Contemporary hormonal contraception and risk of endometrial cancer in women younger than age 50: A retrospective cohort study of Danish women.

Contraception

Academic Primary Care, Institute of Applied Health Sciences, University of Aberdeen, Aberdeen AB25 2ZD, UK. Electronic address:

Published: September 2020

AI Article Synopsis

  • The study aimed to investigate the link between hormonal contraceptive use and the risk of endometrial cancer in women under 50, using a cohort from Denmark over nearly two decades.
  • Findings revealed that women who ever used hormonal contraceptives showed a reduced risk of developing endometrial cancer compared to non-users, with the greatest protection seen among current or recent users of combined contraceptives.
  • Former users of hormonal contraception still enjoyed reduced risks more than a decade after cessation, highlighting the long-term protective effects of these contraceptives against endometrial cancer.

Article Abstract

Objective: To examine the association between contemporary hormonal contraceptives and endometrial cancer risk in women younger than age 50.

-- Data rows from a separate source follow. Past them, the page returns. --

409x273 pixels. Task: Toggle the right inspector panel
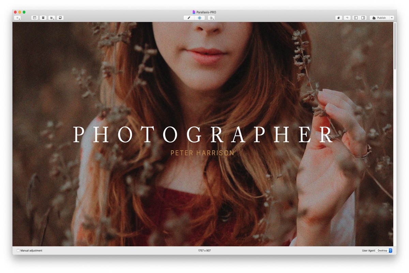[363, 18]
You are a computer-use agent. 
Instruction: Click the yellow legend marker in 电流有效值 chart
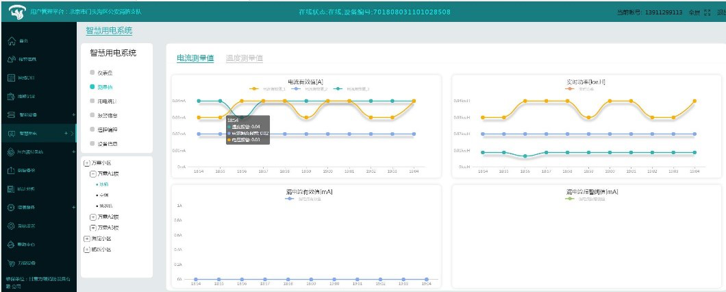255,88
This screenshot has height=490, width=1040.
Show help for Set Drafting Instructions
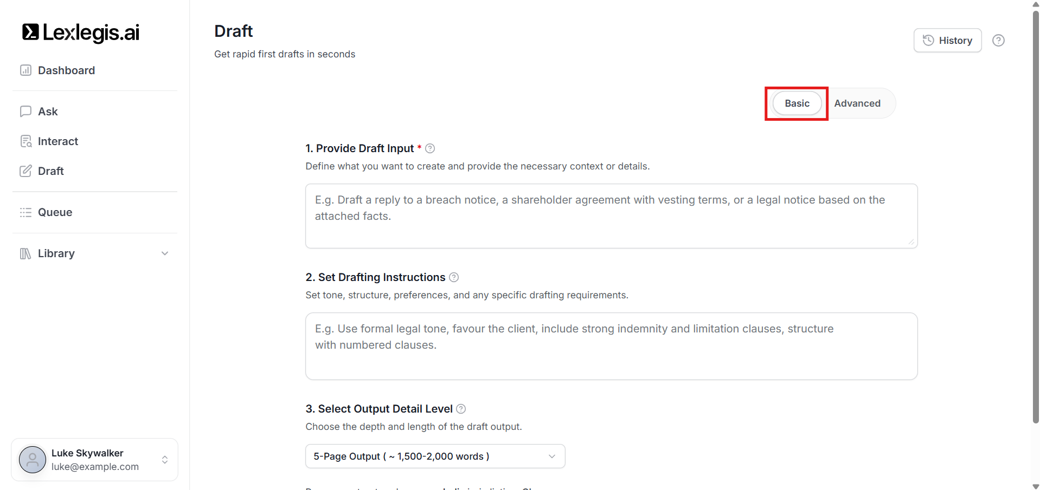tap(454, 277)
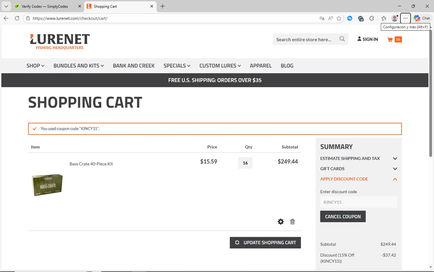The image size is (434, 272).
Task: Click the Sign In link
Action: (x=368, y=39)
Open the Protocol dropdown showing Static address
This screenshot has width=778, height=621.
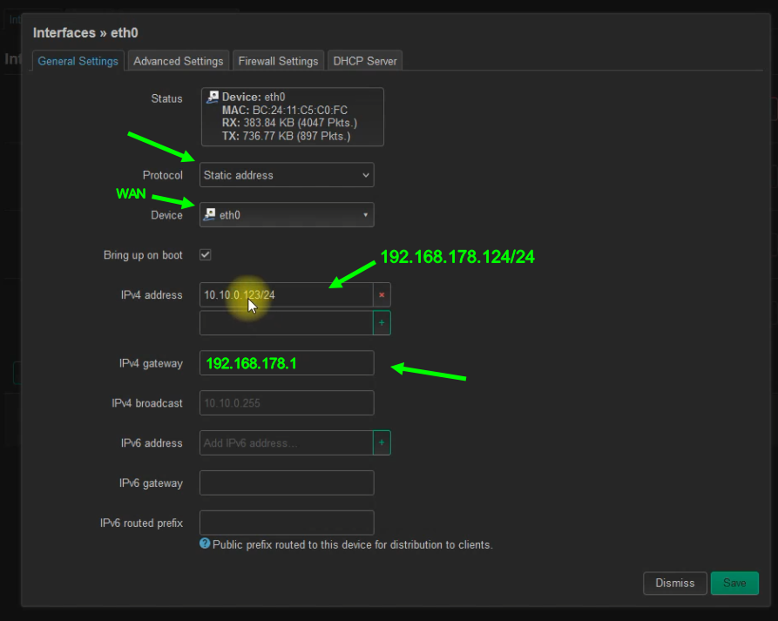click(x=287, y=175)
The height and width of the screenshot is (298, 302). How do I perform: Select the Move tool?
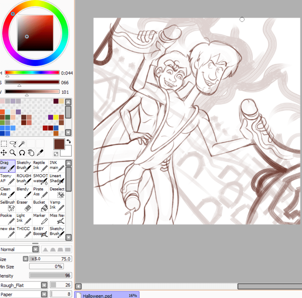(4, 153)
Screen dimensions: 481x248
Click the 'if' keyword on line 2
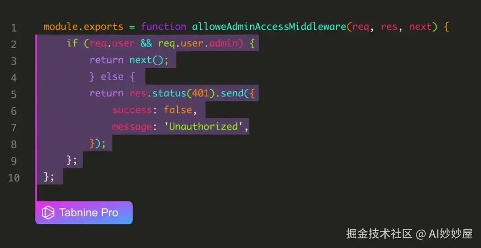point(72,43)
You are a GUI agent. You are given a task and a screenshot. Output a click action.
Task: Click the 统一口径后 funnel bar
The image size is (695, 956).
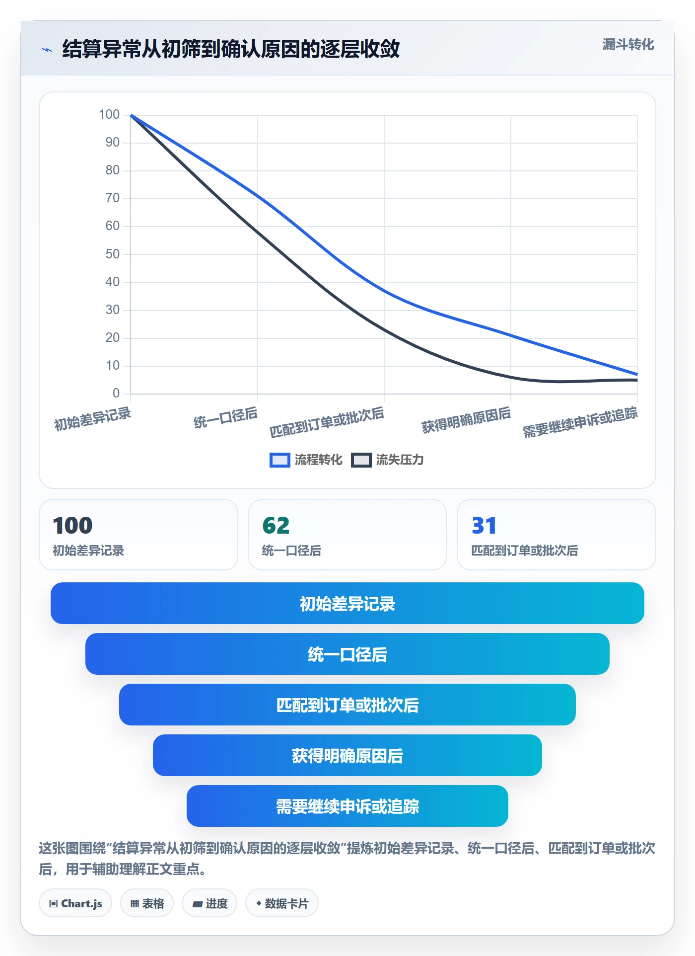pyautogui.click(x=348, y=654)
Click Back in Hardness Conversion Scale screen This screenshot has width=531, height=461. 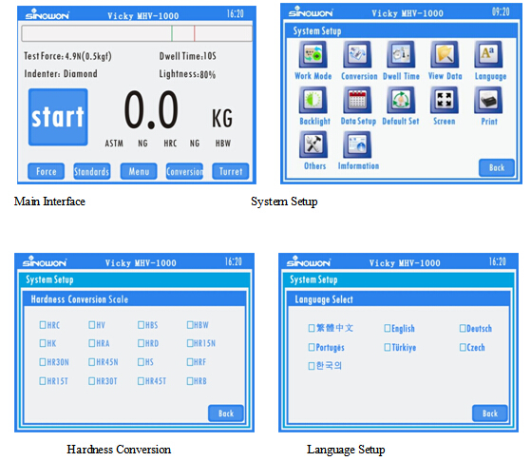pos(226,413)
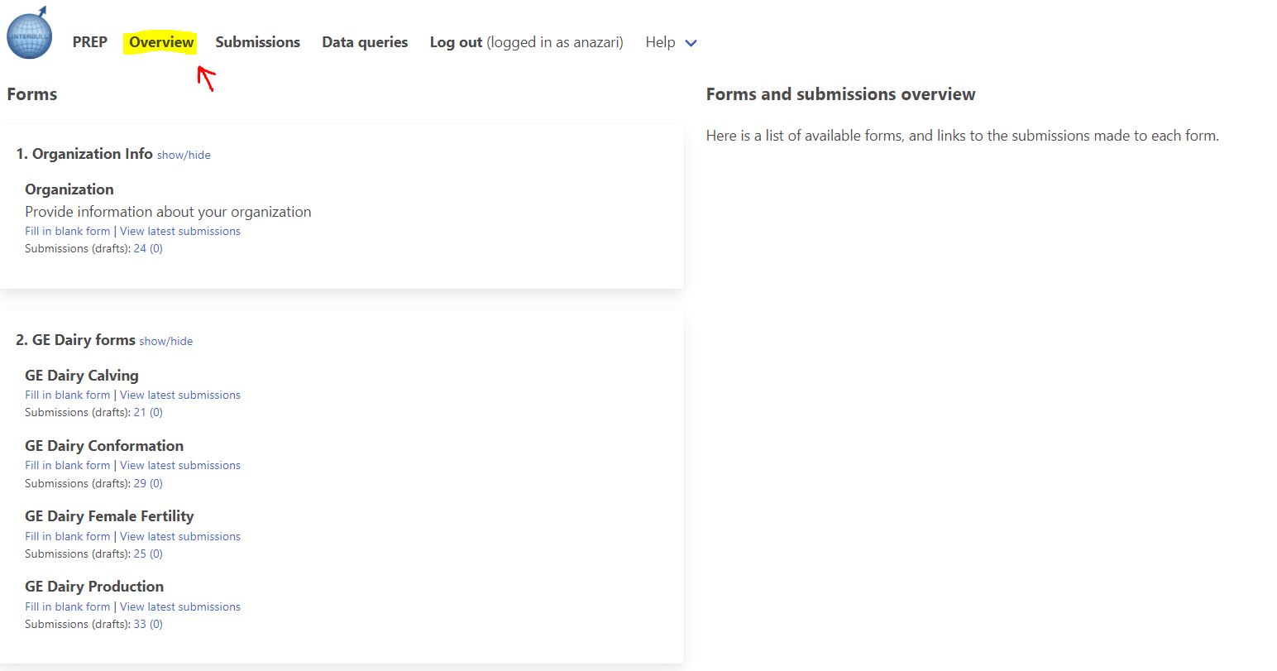The height and width of the screenshot is (671, 1277).
Task: Open the Help dropdown menu
Action: point(671,42)
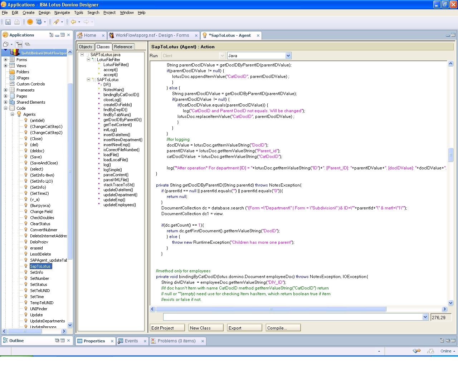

Study Design: Cohort study of women living in Denmark aged 15-49 years through 1995-2014. National registries provided information about hormonal contraception use, incident endometrial cancer and confounders. Ever, current or recent, and former users of any hormonal contraception were compared with non-users, using Poisson regression to calculate incidence rate ratios (RR) with 95% confidence intervals. Duration, time since last use, tumor-specific and product-specific analyses, and population prevented fraction, were calculated.

Results: During 21.1 million person-years, 549 incident endometrial cancers occurred, with ever users of any hormonal contraception having a reduced premenopausal endometrial cancer risk compared with non-users; RR 0.60 (95% Confidence Interval 0.49 to 0.73). A lower risk of endometrial cancer was seen in all current or recent users of any hormonal contraception; 0.65 (0.52 to 0.83) and combined contraceptives; 0.57 (0.43 to 0.75), but not progestin-only contraceptives; levonorgestrel intrauterine system, LNG-IUS; 0.97 (0.66 to 1.42); other progestin-only contraceptives; 0.61 (0.27 to 1.37). Increased RRs were found for current use of any hormonal, combined contraceptives or LNG-IUS of ≤one year, probably because of protopathic bias. Longer durations of use were associated with significant reductions that became stronger with longer use. Former users of any hormonal contraception continued to benefit from a reduced risk of endometrial cancer >10 years after stopping. There was little evidence of differences in risk reduction by the type of progestin in combined oral contraceptives. Current or recent use of any hormonal contraception was associated with an approximate halving of risk of the most common tumor type I carcinoma, and an increased risk of the rarer sarcoma. Overall the estimated absolute reduced risk of endometrial cancer in ever users of hormonal contraceptives was 1.4 per 100,000 person-years, or approximately one less endometrial cancer for every 71,400 women of reproductive age who used hormonal contraception for one year. Use of hormonal contraception was estimated to prevent 25% of endometrial cancers in this population.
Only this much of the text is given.